A l’initiative de la Banque du Liban (BdL), la circulaire 154 datant d’août 2020, a pour but de restructurer le secteur financier libanais et redémarrer le circuit monétaire national, aujourd’hui au point mort : une initiative critiquée par les tenants du statu quo.

La Circulaire 154 n’est pas nouvelle dans son principe, elle correspond aux demandes de la circulaire 532, datant de novembre 2019 qui demandait elle aussi aux banques de renforcer leur capital de 20% afin de revenir aux niveaux enregistrés avant 2018. Dans cette optique, la circulaire 154 demande notamment aux banques de retransférer les actifs de leurs déposants au Liban à hauteur des 15% des transferts de plus de 500k USD.

Il s’agit ici de renflouer les banques fortement affaiblies par les transferts massifs de devises à l’étranger induisant une pénurie de liquidité dans le pays. Par ruissellement, les dispositions de la circulaire doivent permettre de mettre en œuvre une politique de transparence afin de lutter contre la corruption tentaculaire du pays.

Débloquer le circuit monétaire national

La BdL démontre clairement sa conscience précoce de la limite des ingénieries financières mises en œuvre à partir de 2016. En effet, l’insolvabilité des banques du fait de la valeur de leurs actifs fortement inférieurs à leur engagements envers leurs déposants est une des causes de la crise libanaise depuis 2019 : cela via la fermeture des banques et les difficultés de retrait. Combinée à la forte dollarisation de l’économie, cette situation a progressivement transformé l’économie libanaise en cash economy, entraînant un découplage entre les taux de change [limités en flux] proposés par les banques (un dollar pour 3800 livres libanaise) et la valeur de ceux pratiqués sur le marché noir (autour de 15000 livres pour un dollar).

Une perte de confiance et de pouvoir d’achat d’autant plus difficile à gérer que les besoins consécutifs à la destruction du port de Beyrouth sont immenses. Et cela sans compter les difficultés d’importations de biens de consommation dans une économie non productive et totalement financiarisée. Or, le défaut de paiement de la dette libanaise (170% du PIB), décidée par le gouvernement contre l’avis de la BdL, a contribué à d’autant plus bloquer la situation. La conséquence directe de cette mesure fut la sortie du Liban des marchés et des crédits internationaux. Une isolation qui entretient la paralysie du circuit monétaire national et donc la dévaluation croissante de la livre libanaise.

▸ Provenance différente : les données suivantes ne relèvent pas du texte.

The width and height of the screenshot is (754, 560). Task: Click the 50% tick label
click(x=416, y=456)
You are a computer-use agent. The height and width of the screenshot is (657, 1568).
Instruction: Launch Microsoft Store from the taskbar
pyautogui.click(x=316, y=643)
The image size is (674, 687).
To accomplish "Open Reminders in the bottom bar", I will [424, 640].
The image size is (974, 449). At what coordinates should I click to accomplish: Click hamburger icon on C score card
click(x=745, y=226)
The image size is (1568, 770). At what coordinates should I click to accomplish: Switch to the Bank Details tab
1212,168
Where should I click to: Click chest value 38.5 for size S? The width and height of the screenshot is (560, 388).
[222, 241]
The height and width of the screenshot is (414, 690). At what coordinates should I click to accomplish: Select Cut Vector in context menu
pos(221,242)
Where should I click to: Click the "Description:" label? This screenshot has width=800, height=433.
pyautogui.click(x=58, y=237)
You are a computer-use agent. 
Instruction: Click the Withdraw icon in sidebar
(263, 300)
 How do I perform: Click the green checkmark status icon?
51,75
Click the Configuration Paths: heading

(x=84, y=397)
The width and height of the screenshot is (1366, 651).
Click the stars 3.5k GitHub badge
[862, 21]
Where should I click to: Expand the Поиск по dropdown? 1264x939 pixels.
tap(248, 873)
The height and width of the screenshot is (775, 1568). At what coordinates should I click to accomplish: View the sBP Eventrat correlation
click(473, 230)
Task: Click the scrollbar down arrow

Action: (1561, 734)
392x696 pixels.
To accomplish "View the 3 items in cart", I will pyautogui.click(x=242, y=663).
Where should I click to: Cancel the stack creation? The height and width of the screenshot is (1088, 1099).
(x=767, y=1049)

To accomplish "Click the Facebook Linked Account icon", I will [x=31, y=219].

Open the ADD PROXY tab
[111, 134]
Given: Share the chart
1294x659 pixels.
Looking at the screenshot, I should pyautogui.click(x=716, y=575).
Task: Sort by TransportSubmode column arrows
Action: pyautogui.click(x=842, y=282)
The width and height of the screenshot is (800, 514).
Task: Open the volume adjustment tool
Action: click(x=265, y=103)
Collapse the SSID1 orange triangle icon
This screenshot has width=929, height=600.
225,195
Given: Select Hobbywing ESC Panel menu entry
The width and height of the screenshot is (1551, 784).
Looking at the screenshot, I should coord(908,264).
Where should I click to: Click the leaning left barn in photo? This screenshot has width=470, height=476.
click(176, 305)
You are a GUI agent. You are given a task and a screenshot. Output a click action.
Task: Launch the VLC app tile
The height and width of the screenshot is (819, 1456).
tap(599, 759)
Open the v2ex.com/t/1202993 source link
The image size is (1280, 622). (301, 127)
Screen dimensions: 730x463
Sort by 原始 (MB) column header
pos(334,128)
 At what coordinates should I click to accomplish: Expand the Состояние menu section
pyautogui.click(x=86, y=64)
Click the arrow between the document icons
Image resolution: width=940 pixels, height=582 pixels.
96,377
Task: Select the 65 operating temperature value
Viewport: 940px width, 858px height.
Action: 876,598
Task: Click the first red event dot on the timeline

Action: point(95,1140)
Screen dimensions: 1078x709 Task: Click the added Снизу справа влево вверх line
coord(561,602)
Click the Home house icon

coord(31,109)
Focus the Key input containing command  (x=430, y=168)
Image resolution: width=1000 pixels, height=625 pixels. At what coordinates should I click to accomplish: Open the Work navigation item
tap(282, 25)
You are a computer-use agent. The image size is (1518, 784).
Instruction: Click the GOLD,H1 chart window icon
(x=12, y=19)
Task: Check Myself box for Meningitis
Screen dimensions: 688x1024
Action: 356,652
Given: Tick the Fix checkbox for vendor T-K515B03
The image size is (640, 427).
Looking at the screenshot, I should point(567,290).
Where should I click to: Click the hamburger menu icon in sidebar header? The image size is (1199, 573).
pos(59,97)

Les mesures de la circulaire 154 permettraient donc de restructurer le système bancaire libanais en recapitalisant les banques nationales tout en consolidant un secteur bancaire trop important par rapport à la taille du pays (64 banques autour de 32 groupes). Car la BdL prévoit d’absorber les banques qui ne seraient pas en mesure de rapatrier suffisamment de devises. In fine les mesures de la circulaire 154 devraient permettre de redonner de la liquidité au circuit monétaire et ainsi restaurer la confiance. Tout en reconstituant en parallèle une réserve de dollars permettant des achats propres à relancer l’activité.

Relance de l’économie

La circulaire est explicitement pensée pour être un préalable à la relance économique. Un gage de confiance envoyé aux bailleurs de fonds internationaux afin qu’ils financent la relance de l’économie libanaise via la reconstruction de ses infrastructures (électriques notamment) et d’un tissu productif apte à amortir la balance commerciale du pays.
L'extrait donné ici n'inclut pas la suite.